YOUR OBJECTIVE: Return every line from the one with "2020 (1027, 1362)" through the one with "Ayuda (33, 2373)", inclusive, exactly as it appears below.

Collected data:
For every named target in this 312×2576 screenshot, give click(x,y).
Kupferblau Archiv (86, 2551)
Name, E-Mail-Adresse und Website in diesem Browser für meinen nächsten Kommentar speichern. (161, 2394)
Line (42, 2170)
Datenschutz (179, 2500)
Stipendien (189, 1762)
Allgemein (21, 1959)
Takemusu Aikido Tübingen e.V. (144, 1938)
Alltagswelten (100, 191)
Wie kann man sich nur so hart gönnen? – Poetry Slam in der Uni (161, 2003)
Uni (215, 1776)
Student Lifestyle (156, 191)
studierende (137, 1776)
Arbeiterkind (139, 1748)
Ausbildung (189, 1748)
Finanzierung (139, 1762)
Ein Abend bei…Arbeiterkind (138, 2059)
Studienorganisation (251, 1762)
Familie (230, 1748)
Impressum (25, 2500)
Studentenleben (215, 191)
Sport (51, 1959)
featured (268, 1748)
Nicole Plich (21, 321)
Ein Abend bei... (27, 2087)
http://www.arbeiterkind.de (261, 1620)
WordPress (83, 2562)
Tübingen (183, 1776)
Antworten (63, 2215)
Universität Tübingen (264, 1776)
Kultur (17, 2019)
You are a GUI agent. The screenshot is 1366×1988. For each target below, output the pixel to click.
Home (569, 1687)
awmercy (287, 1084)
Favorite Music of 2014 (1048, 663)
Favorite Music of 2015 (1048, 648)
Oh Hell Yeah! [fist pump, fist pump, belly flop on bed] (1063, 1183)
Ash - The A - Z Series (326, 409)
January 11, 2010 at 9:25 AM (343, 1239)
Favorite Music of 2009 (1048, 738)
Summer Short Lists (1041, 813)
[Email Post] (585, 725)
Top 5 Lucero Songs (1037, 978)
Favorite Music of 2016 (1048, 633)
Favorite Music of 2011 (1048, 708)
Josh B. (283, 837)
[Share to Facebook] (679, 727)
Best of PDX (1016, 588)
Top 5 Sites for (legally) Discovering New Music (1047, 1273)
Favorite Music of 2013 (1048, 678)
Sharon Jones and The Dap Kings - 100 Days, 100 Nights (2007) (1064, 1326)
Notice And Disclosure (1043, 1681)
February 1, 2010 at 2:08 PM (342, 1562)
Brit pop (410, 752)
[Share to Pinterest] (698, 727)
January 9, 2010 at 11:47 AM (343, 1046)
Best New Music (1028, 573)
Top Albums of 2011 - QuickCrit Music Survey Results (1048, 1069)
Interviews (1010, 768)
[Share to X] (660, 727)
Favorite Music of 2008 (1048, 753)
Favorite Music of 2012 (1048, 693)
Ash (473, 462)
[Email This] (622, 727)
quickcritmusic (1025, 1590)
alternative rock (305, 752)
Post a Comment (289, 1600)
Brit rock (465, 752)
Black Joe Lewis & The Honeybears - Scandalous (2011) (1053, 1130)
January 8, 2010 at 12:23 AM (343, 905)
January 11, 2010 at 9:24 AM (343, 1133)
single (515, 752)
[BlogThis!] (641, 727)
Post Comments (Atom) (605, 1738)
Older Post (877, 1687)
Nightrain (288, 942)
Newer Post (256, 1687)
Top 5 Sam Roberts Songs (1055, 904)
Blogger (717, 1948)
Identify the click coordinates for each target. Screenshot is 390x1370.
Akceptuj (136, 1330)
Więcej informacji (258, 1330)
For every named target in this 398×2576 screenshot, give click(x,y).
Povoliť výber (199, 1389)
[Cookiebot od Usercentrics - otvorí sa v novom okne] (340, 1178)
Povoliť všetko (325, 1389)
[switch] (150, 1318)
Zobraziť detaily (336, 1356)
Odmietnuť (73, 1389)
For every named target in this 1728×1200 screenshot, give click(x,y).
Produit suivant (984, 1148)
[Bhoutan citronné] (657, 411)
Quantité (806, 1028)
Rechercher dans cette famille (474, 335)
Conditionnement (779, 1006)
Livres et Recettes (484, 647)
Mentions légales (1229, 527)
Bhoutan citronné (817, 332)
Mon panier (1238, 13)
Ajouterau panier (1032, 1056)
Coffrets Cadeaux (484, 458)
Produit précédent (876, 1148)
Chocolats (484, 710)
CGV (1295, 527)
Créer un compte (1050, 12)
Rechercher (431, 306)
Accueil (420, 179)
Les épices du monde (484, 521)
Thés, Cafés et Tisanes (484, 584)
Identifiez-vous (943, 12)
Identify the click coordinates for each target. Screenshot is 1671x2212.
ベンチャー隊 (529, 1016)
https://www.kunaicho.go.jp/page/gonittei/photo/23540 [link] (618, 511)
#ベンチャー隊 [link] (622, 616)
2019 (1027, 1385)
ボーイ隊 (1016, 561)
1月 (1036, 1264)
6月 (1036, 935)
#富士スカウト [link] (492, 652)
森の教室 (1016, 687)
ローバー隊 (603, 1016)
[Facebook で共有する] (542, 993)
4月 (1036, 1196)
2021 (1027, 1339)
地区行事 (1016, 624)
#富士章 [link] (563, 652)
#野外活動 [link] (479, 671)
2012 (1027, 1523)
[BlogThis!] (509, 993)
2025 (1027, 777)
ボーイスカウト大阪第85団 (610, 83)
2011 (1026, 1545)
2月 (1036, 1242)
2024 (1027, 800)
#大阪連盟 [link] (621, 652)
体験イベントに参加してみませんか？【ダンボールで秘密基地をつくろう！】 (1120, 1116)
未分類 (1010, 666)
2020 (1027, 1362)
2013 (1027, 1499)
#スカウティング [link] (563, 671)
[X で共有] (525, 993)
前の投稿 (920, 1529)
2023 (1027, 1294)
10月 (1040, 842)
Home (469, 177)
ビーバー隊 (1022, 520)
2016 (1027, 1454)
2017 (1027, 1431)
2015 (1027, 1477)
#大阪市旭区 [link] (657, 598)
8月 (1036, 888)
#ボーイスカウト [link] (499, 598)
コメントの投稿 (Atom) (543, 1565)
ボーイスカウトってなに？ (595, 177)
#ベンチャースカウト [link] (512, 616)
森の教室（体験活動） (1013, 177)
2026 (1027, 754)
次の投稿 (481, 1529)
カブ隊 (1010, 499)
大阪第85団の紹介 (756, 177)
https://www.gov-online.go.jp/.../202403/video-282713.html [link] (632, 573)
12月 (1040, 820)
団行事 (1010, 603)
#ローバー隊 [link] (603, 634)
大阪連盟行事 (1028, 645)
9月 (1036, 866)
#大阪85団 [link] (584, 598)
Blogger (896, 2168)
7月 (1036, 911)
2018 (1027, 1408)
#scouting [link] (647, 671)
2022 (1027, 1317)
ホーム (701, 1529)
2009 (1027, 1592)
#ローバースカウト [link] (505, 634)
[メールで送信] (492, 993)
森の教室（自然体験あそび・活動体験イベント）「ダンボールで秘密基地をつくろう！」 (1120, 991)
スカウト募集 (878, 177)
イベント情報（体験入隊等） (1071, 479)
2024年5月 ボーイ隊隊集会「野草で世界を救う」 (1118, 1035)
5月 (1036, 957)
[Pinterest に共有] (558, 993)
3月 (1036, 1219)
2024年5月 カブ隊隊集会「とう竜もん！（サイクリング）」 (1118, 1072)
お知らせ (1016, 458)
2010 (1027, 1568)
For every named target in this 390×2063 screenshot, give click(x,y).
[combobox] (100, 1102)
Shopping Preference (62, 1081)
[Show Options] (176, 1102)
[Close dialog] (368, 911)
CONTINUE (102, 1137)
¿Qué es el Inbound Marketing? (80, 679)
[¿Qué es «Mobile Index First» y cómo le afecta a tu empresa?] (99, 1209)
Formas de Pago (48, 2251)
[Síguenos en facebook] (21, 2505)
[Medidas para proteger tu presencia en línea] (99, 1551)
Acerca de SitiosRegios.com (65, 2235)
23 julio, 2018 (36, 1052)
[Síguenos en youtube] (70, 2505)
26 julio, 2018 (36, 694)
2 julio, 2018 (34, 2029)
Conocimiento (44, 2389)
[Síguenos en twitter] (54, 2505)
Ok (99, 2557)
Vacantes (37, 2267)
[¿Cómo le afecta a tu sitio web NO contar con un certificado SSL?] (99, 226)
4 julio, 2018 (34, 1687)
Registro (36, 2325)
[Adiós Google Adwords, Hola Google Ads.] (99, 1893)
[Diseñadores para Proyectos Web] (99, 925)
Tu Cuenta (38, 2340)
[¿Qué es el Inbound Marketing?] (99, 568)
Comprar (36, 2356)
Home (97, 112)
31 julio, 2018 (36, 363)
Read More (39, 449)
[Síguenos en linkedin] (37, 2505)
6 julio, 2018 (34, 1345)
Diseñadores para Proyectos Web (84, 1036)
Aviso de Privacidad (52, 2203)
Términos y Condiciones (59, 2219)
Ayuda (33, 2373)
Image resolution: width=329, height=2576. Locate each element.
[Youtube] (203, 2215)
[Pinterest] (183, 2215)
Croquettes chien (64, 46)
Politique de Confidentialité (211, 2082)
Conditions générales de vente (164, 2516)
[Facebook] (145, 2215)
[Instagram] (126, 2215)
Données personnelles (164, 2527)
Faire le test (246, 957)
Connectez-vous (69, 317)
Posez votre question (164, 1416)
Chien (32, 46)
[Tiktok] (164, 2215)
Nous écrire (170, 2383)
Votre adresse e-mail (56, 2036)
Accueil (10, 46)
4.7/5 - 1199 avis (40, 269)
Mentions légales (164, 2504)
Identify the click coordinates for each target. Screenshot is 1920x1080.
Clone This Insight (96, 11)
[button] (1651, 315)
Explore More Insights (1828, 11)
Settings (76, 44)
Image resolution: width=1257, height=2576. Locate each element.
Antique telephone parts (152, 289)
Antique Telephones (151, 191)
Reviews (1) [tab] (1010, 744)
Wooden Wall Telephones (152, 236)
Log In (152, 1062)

RESULT:
2020 (1027, 1362)
2013 (1027, 1499)
#スカウティング [link] (563, 671)
[X で共有] (525, 993)
前の投稿 (920, 1529)
2023 (1027, 1294)
10月 (1040, 842)
Home (469, 177)
ビーバー隊 (1022, 520)
2016 (1027, 1454)
2017 (1027, 1431)
2015 (1027, 1477)
#大阪市旭区 [link] (657, 598)
8月 (1036, 888)
#ボーイスカウト [link] (499, 598)
コメントの投稿 (Atom) (543, 1565)
ボーイスカウトってなに？ (595, 177)
#ベンチャースカウト [link] (512, 616)
森の教室（体験活動） (1013, 177)
2026 (1027, 754)
次の投稿 (481, 1529)
カブ隊 (1010, 499)
大阪第85団の紹介 (756, 177)
https://www.gov-online.go.jp/.../202403/video-282713.html [link] (632, 573)
12月 (1040, 820)
団行事 (1010, 603)
#ローバー隊 [link] (603, 634)
大阪連盟行事 (1028, 645)
9月 (1036, 866)
#大阪85団 [link] (584, 598)
Blogger (896, 2168)
7月 (1036, 911)
2018 (1027, 1408)
#scouting [link] (647, 671)
2022 (1027, 1317)
ホーム (701, 1529)
2009 (1027, 1592)
#ローバースカウト [link] (505, 634)
[メールで送信] (492, 993)
森の教室（自然体験あそび・活動体験イベント）「ダンボールで秘密基地をつくろう！」 (1120, 991)
スカウト募集 (878, 177)
イベント情報（体験入隊等） (1071, 479)
2024年5月 ボーイ隊隊集会「野草で世界を救う」 (1118, 1035)
5月 (1036, 957)
[Pinterest に共有] (558, 993)
3月 (1036, 1219)
2024年5月 カブ隊隊集会「とう竜もん！（サイクリング）」 (1118, 1072)
お知らせ (1016, 458)
2010 (1027, 1568)
For every named target in this 390×2063 screenshot, give click(x,y).
[combobox] (100, 1102)
Shopping Preference (62, 1081)
[Show Options] (176, 1102)
[Close dialog] (368, 911)
CONTINUE (102, 1137)
¿Qué es el Inbound Marketing? (80, 679)
[¿Qué es «Mobile Index First» y cómo le afecta a tu empresa?] (99, 1209)
Formas de Pago (48, 2251)
[Síguenos en facebook] (21, 2505)
[Medidas para proteger tu presencia en línea] (99, 1551)
Acerca de SitiosRegios.com (65, 2235)
23 julio, 2018 (36, 1052)
[Síguenos en youtube] (70, 2505)
26 julio, 2018 (36, 694)
2 julio, 2018 (34, 2029)
Conocimiento (44, 2389)
[Síguenos en twitter] (54, 2505)
Ok (99, 2557)
Vacantes (37, 2267)
[¿Cómo le afecta a tu sitio web NO contar con un certificado SSL?] (99, 226)
4 julio, 2018 (34, 1687)
Registro (36, 2325)
[Adiós Google Adwords, Hola Google Ads.] (99, 1893)
[Diseñadores para Proyectos Web] (99, 925)
Tu Cuenta (38, 2340)
[¿Qué es el Inbound Marketing?] (99, 568)
Comprar (36, 2356)
Home (97, 112)
31 julio, 2018 (36, 363)
Read More (39, 449)
[Síguenos en linkedin] (37, 2505)
6 julio, 2018 (34, 1345)
Diseñadores para Proyectos Web (84, 1036)
Aviso de Privacidad (52, 2203)
Términos y Condiciones (59, 2219)
Ayuda (33, 2373)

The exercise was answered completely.